Un nouveau malware, Blackrock, capable de soutirer les mots de passes et codes de 337 applications

© ThreatFabric

Un nouveau type de malware est apparu dans l'univers Android. Baptisé BlackRock, il a été repéré en mai dernier par la société de cybersécurité ThreatFabric.

Selon l'enseigne, cette nouvelle menace est en mesure de dérober les données d'au moins 337 applications.

Un descendant de Lokibot

BlackRock est basé sur le code source d'autres logiciels à partir desquels il a évolué. Parmi ses prédécesseurs, il compte ainsi Xerxes ou Lokibot, l'un des malwares les plus courants il y a quelques années.

© ThreatFabric

De cette « famille », BlackRock a repris le fonctionnement et amélioré les fonctionnalités visant à voler les données sensibles détenues par les applications, comme les mots de passe de leurs utilisateurs ou les informations de leurs cartes de crédit.

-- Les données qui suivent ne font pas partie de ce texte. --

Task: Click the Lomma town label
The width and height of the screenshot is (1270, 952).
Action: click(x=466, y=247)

Il fonctionne ainsi toujours sur le même principe que les logiciels précédents, mais peut cibler davantage d'applications.

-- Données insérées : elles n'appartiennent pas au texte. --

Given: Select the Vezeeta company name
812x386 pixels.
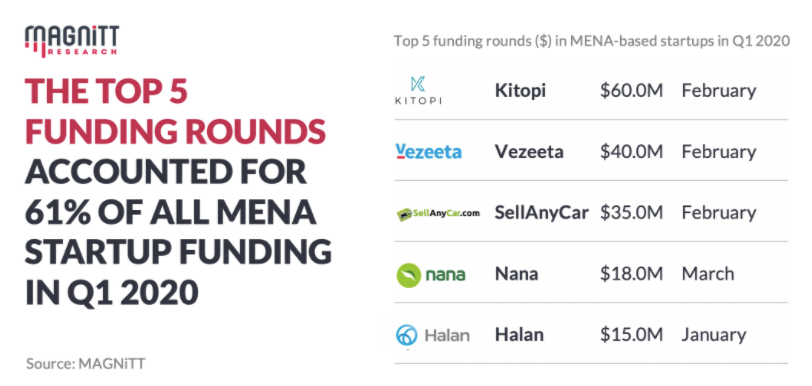Looking at the screenshot, I should click(x=529, y=152).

Ce principe de fonctionnement, appelé « superposition » est déjà bien connu. Il consiste à détecter lorsqu'un utilisateur essaie d'interagir avec une application. Le malware affiche alors une fausse fenêtre par-dessus, collectant les informations de connexion et les données de carte bancaire entrées par la victime.

De nouvelles « surprises » attendues cette année

Dans son communiqué, ThreatFabric précise que les superpositions observées jusqu'à présent ont visé 337 applications. Parmi elles, on trouve essentiellement des applications financières ainsi que des réseaux sociaux ou d'autres logiciels de communication. La société cite ainsi des applications comme Microsoft Outlook, Gmail ou Paypal.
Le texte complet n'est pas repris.